_Material provided_
----------------

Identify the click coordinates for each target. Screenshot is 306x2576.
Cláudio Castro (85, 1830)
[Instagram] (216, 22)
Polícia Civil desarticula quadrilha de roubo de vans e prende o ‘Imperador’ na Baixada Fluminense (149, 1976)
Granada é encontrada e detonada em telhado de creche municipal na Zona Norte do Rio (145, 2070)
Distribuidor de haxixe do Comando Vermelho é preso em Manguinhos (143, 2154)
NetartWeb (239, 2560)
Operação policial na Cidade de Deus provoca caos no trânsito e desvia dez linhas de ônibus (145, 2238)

----------------

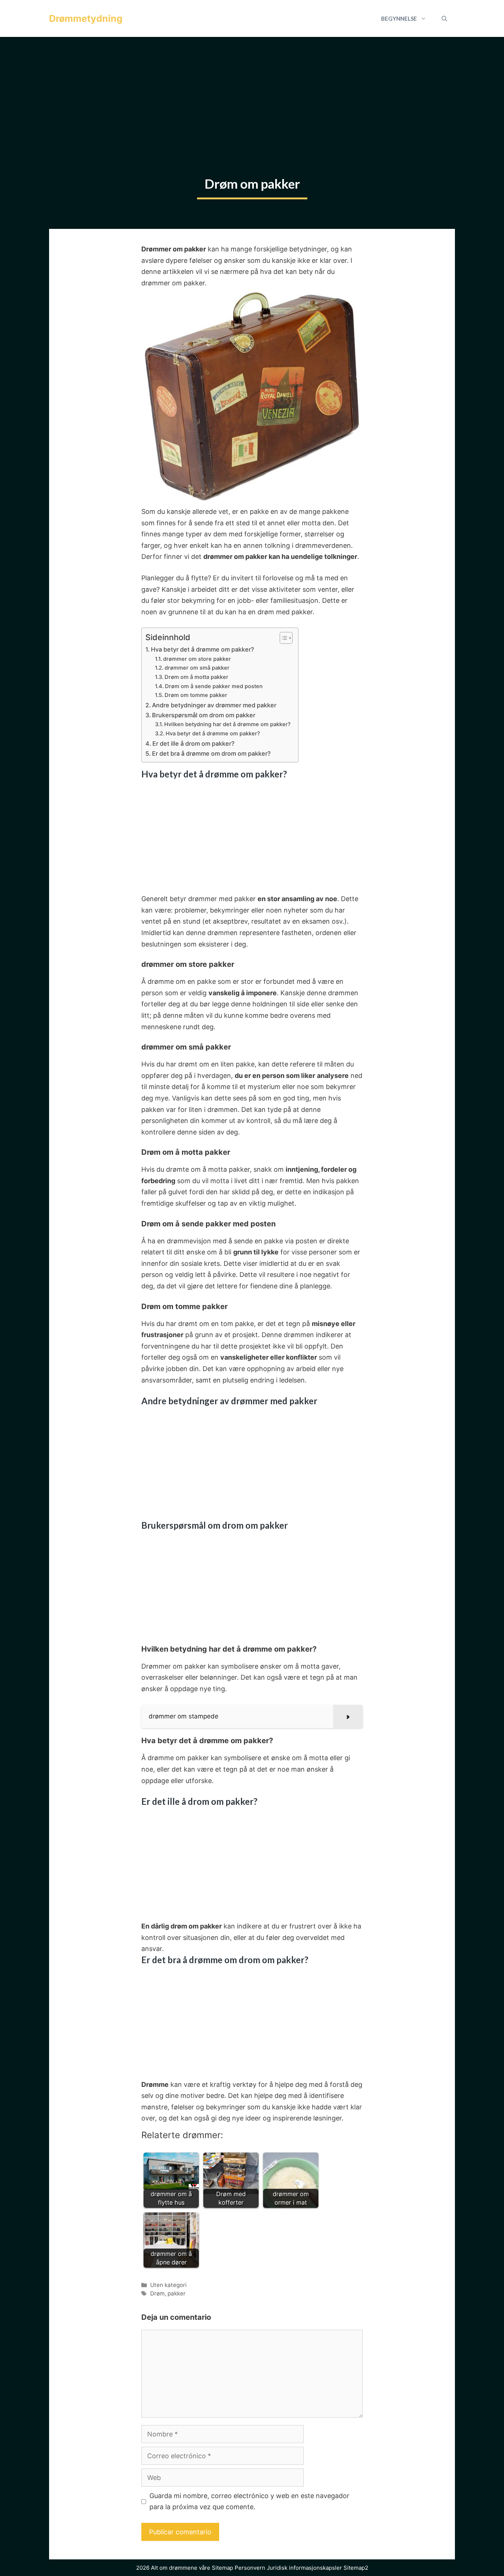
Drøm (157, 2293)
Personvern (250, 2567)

----------------

_Instructions to follow_
In the entries above, find the line with "Cláudio Castro (85, 1830)" and the line with "Operação policial na", then restate word for word both of them and every line between, with nothing more.

_Written solution_
Cláudio Castro (85, 1830)
[Instagram] (216, 22)
Polícia Civil desarticula quadrilha de roubo de vans e prende o ‘Imperador’ na Baixada Fluminense (149, 1976)
Granada é encontrada e detonada em telhado de creche municipal na Zona Norte do Rio (145, 2070)
Distribuidor de haxixe do Comando Vermelho é preso em Manguinhos (143, 2154)
NetartWeb (239, 2560)
Operação policial na Cidade de Deus provoca caos no trânsito e desvia dez linhas de ônibus (145, 2238)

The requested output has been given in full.